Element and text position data
----

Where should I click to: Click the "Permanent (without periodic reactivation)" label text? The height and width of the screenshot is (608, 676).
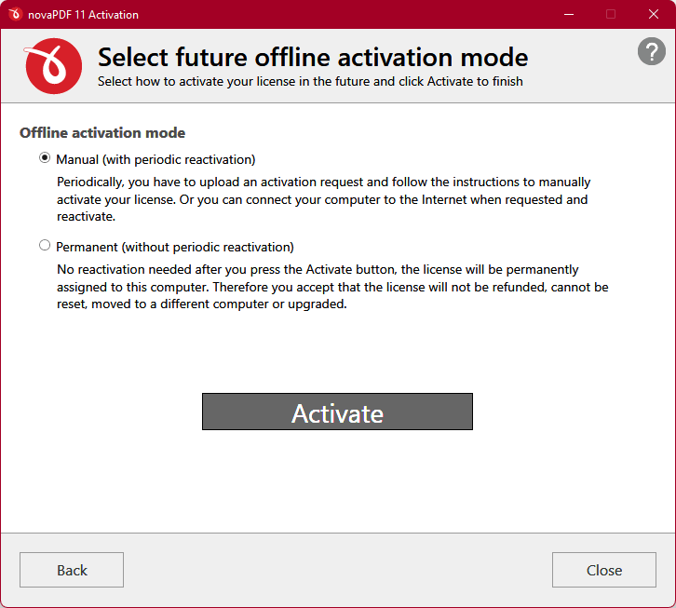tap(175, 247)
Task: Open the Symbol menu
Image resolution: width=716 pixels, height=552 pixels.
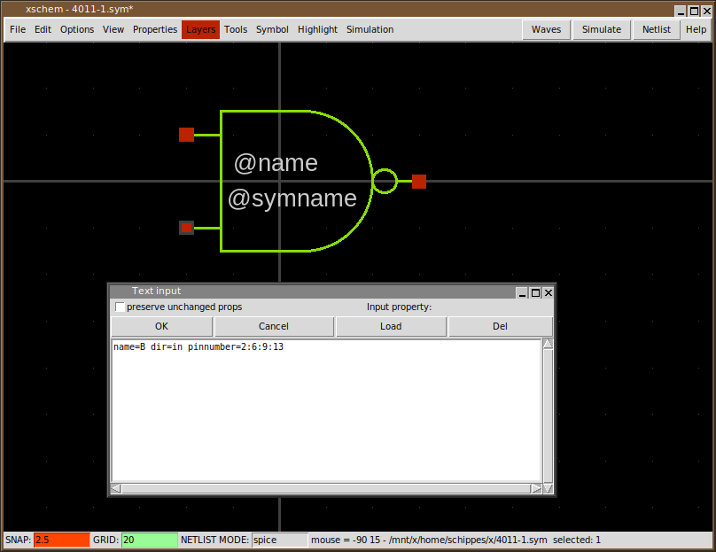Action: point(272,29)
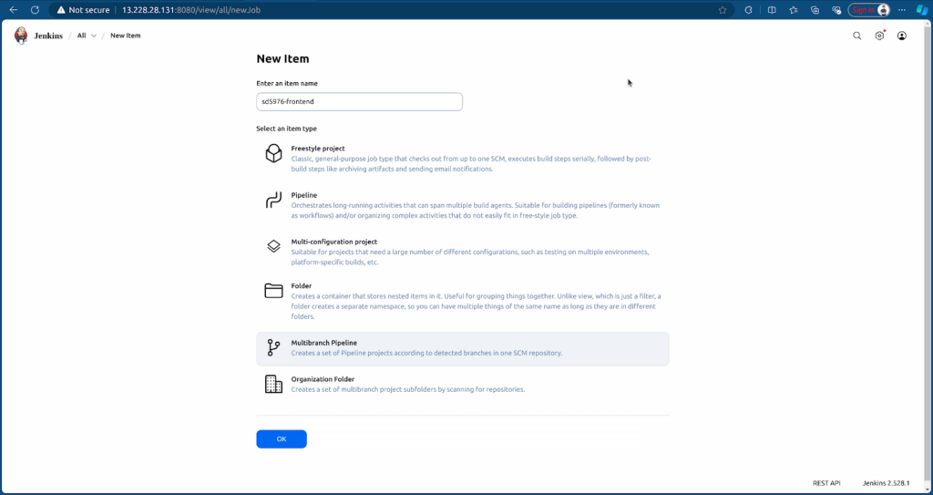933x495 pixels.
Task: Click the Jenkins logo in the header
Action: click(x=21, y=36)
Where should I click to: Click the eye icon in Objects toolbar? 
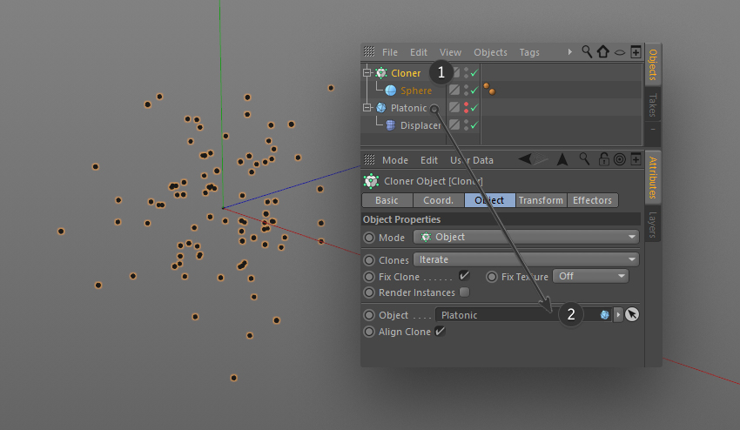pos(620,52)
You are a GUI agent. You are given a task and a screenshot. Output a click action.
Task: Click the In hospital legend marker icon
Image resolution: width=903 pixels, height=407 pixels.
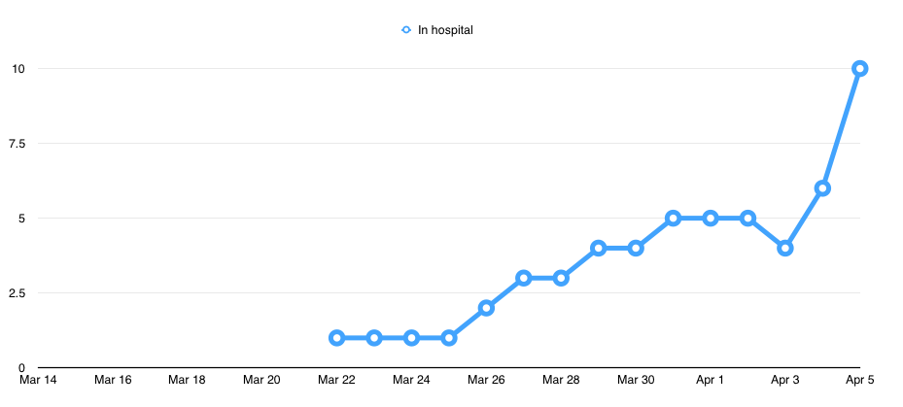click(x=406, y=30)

----

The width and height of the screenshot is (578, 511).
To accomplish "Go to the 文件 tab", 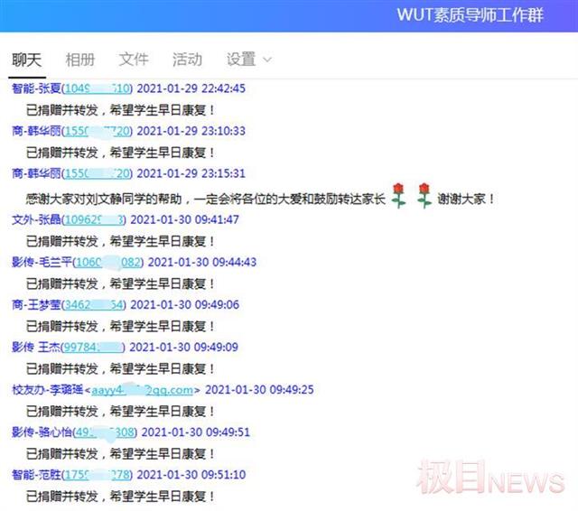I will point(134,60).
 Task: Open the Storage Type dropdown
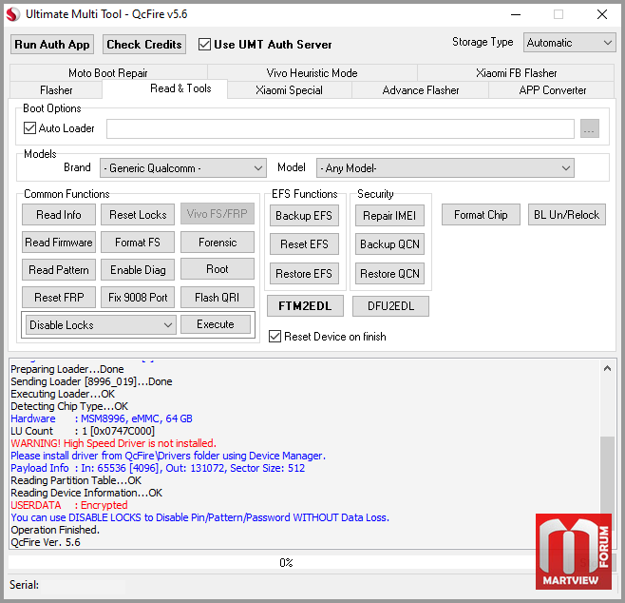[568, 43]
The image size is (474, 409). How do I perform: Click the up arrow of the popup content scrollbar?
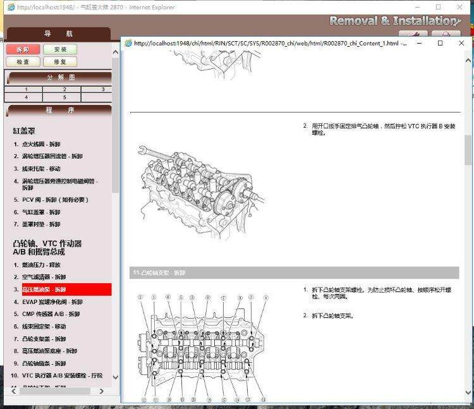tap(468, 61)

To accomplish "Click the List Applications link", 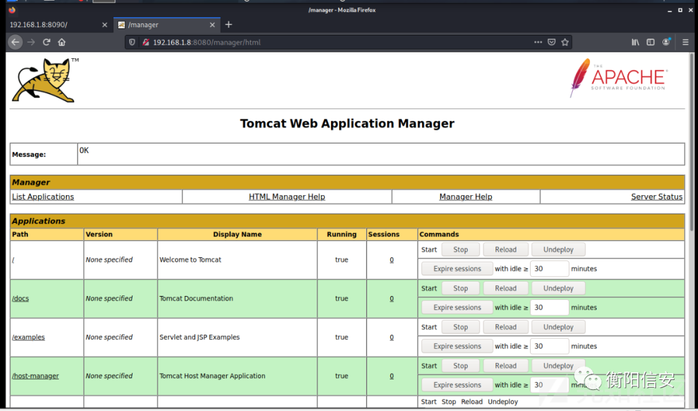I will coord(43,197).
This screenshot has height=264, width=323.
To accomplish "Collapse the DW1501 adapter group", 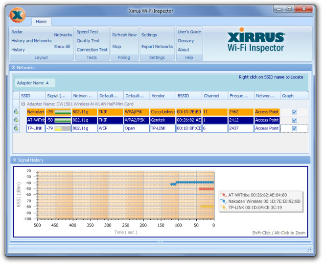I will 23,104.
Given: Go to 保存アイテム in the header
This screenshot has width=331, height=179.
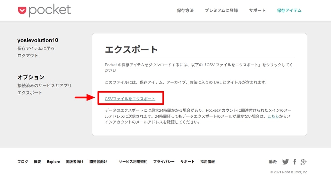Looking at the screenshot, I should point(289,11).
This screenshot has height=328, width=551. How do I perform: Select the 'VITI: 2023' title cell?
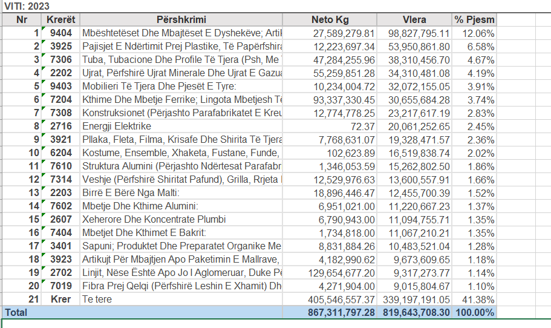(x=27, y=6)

----

— The problem —
Quote the records starting at the line that contains "This screenshot has height=328, width=551." and ending at the line that contains "(x=27, y=6)", including both of those lines. Leave the pictures out of your answer.

— Task answer —
This screenshot has height=328, width=551. How do I perform: Select the 'VITI: 2023' title cell?
(x=27, y=6)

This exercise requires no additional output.